**Exercise instructions:**
Output word for word the lines from the one with "You are a computer-use agent." to the final line of the data, both ends included, but skip the pictures.

(Stored data entries)
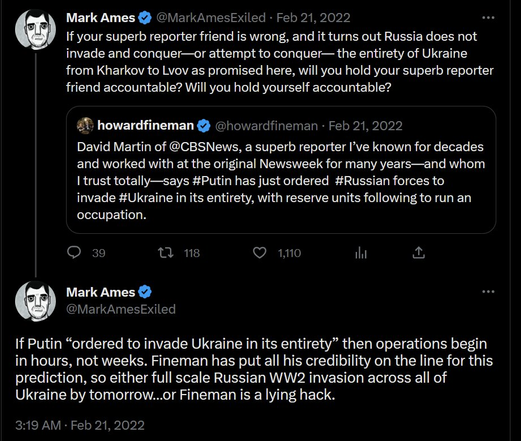Open Mark Ames avatar on top tweet
The image size is (521, 441).
[35, 29]
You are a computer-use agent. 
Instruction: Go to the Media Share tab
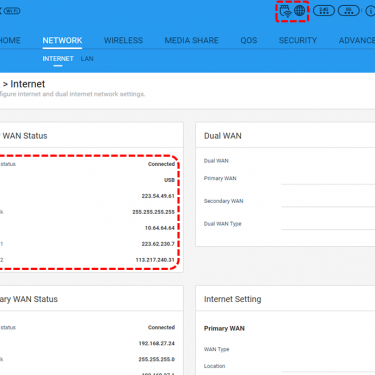click(x=192, y=41)
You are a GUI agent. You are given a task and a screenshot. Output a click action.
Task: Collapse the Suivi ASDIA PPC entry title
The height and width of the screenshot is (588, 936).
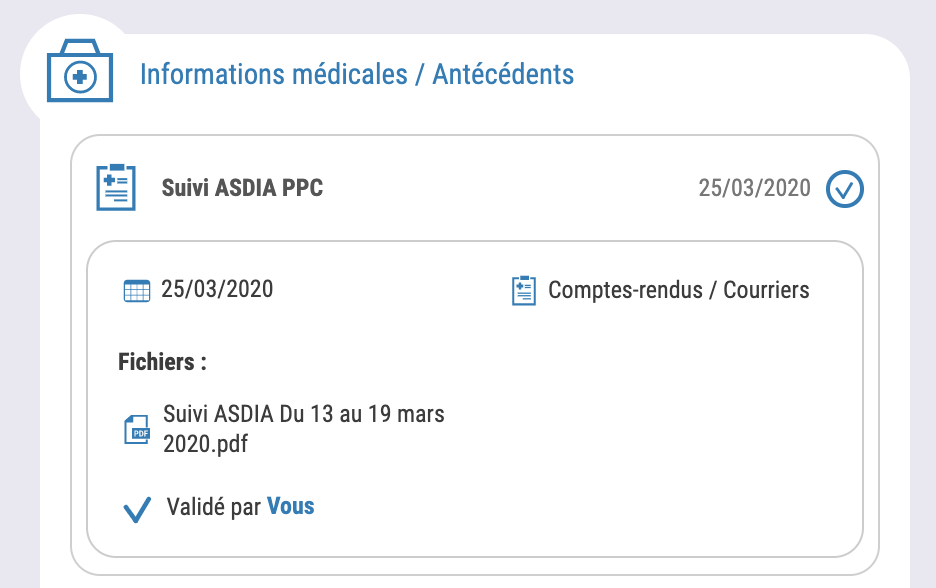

**Result of the task:**
You are a computer-use agent. 
Instruction: Go to the Media Share tab
click(x=192, y=41)
You are a GUI agent. You are given a task and a screenshot. Output a click action.
Task: Collapse the Suivi ASDIA PPC entry title
The height and width of the screenshot is (588, 936).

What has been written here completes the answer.